Histoire[modifier | modifier le code]

La rue Dauphine a été percée en 1607 sous Henri IV entre la Seine et l’enceinte de Philippe Auguste dans les jardins du couvent des Augustins. Les moines se sont opposés à l’acquisition de leur terrain, mais Henri IV les aurait convaincus en les menaçant d’ouvrir la rue au canon[1]. Elle fut nommée ainsi en l’honneur du dauphin, fils d’Henri IV.

Il s’agit de la première rue de Paris dotée d’un alignement, donc rectiligne. Elle a été conçue en même temps que la place Dauphine (d'où son nom) et que le pont Neuf qu’elle prolonge.

En 1639, la rue Dauphine est prolongée au-delà du rempart jusqu’au carrefour de Buci. Cette portion s’est appelée rue Neuve Dauphine ou petite-rue Dauphine.

De 1729 à 1739, à l'angle de la rue Dauphine et de la rue de Buci, chez le traiteur Nicolas Landelle, se réunit la célèbre goguette du Caveau, première du nom. La salle basse où se tient ses assemblées donna son nom à la société. Il se perpétuera jusqu'en 1939, à travers quatre sociétés successives différentes[2].
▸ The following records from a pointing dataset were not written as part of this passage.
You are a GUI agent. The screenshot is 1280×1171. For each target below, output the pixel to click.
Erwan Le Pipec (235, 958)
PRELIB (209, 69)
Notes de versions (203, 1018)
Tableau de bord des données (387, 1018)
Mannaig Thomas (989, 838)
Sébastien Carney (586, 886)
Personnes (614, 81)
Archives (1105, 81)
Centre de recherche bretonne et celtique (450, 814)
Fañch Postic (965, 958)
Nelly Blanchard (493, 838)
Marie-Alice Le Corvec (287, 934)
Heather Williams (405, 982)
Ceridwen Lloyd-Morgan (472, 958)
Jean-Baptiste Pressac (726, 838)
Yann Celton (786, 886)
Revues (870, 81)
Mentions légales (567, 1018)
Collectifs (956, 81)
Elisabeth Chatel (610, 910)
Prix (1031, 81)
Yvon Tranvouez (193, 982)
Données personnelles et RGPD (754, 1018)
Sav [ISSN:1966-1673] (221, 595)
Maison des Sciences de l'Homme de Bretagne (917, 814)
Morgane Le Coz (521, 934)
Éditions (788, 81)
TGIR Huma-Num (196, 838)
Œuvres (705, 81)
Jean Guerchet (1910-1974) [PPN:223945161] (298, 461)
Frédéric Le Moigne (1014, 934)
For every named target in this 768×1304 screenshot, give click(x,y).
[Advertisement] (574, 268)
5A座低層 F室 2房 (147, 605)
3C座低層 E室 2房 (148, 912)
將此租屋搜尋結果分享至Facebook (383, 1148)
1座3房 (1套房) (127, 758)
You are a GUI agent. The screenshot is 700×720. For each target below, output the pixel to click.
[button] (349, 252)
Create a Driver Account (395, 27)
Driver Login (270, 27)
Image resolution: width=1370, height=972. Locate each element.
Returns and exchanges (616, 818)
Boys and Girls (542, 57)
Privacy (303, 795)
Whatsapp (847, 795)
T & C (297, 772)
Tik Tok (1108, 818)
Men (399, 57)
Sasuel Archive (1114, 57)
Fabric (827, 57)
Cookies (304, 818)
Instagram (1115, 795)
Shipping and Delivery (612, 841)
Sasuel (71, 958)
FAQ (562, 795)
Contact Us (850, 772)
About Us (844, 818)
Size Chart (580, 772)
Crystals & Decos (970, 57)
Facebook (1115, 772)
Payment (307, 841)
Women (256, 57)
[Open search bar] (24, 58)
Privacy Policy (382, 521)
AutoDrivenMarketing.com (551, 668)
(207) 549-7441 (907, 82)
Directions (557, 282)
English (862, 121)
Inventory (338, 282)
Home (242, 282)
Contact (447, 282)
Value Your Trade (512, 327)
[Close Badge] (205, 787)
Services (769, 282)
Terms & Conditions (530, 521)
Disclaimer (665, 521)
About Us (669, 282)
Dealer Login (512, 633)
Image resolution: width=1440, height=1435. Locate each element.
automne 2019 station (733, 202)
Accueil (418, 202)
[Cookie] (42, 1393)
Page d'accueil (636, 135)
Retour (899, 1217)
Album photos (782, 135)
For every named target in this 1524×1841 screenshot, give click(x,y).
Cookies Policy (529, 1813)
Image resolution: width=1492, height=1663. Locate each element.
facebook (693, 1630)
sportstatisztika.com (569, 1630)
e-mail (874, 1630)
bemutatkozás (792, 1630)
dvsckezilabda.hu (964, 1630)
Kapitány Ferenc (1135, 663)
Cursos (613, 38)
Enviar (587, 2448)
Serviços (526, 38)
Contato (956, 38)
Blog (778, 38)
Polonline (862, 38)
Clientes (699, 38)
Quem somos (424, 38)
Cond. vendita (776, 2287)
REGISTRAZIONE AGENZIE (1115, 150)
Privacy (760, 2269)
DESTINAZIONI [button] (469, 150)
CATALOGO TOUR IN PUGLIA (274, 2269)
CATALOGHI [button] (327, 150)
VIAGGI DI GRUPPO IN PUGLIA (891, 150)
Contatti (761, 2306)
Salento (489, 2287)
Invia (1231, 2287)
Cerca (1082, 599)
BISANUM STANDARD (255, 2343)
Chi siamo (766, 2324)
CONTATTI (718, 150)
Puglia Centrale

En 1763, les premiers réverbères ont été installés rue Dauphine par le lieutenant général de police Antoine de Sartine. À compter du 27 octobre 1792, l’ensemble de la rue a été renommée rue de Thionville, avant de reprendre son nom de rue Dauphine en 1814.

En 1906, Pierre Curie y meurt à l'entrée de la rue à la côté du pont Neuf, écrasé par un camion[3].

Elle faisait partie de la paroisse Saint-André des Arts.

Bâtiments remarquables et lieux de mémoire[modifier | modifier le code]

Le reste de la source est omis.